Gadamer verwijt verlichte denkers zoals Descartes dat ze de concrete gesitueerdheid, het voorverstaan, het zelfverstaan als belemmering voor juiste kennis zagen. Aangezien subjectieve ervaringskennis in de wetenschap niet betrouwbaar bleek (de zon lijkt om de aarde te draaien, maar Copernicus ontdekte dat dat niet zo is), werd subjectiviteit ook in andere domeinen gezien als iets wat overwonnen of getranscendeerd moest worden. Die conclusie was volgens Gadamer onterecht. Het echt verstaan van het vluchtelingendebat vereist een begrip van de historische context, van wat het is om te vluchten, van oorlog. Voor een echt begrijpen van Ani’s situatie moet je weten wat het belang van educatie is, welke specifieke talenten Ani kan ontwikkelen, wat Ani drijft om te blijven, en hoe wij ons tot haar verhouden. Sinds de Verlichting wordt zo’n contextuele kennis echter uit het argumentatieve discours gefilterd, stelt Gadamer. “Het fundamentele vooroordeel van de Verlichting is het vooroordeel tegen vooroordelen überhaupt,”[5] schrijft hij.

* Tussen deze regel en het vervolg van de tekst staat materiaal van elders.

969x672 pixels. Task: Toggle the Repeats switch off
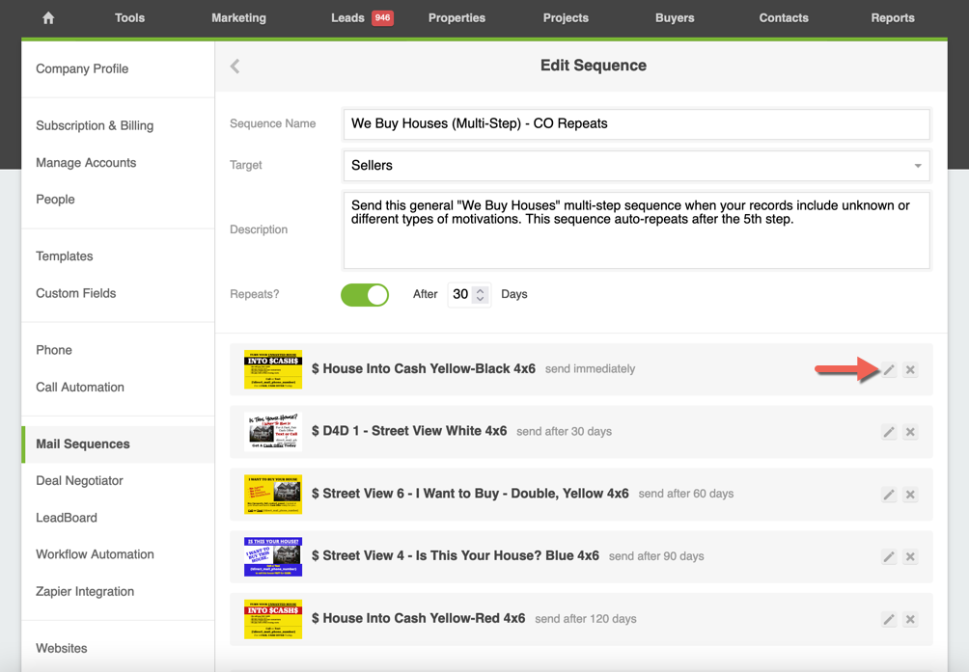click(365, 295)
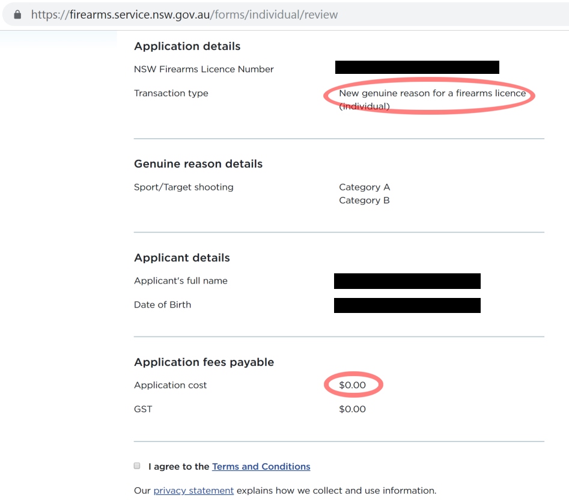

Zo’n objectiverende tendens laat geen ruimte voor de historische inbedding van de ethische situatie. Volgens Gadamer is het verkeerd om de ethische situatie geïsoleerd van de traditie waaruit ze voortkomt te benaderen. Ook die historische inbedding is immers deel van het ethisch voorverstaan. Gadamer noemt de gevoeligheid voor die historische inbedding, de opvatting dat de huidige toestand steeds een schakel is in een lange historische ontwikkeling, het werkingshistorisch bewustzijn. Een groter bewustzijn van de historische inbedding van de vluchtelingenproblematiek is cruciaal om Ani’s situatie te begrijpen. Dat kan ons bijvoorbeeld doen inzien dat vluchtelingen van alle tijden zijn, en dat het eerder historisch toevallig is dat nu zij de vluchtenden zijn. Toen Europa niet het economische en politieke zwaartepunt was, waren het onze streken die de mensen ontvluchtten. In de vorige eeuw vluchtten duizenden gezinnen naar buurlanden toen hier de wereldoorlogen uitgevochten werden. Of ze staken vanuit Antwerpen de oceaan over met de Red Star Line, vaak uit economische overwegingen. Zulke inzichten zijn belangrijk om negatieve en veralgemenende oordelen over vluchtelingen tegen te gaan. Uitspraken als ‘zij komen altijd van ons profiteren’ worden onderuit gehaald door een cultivering van het werkingshistorisch bewustzijn.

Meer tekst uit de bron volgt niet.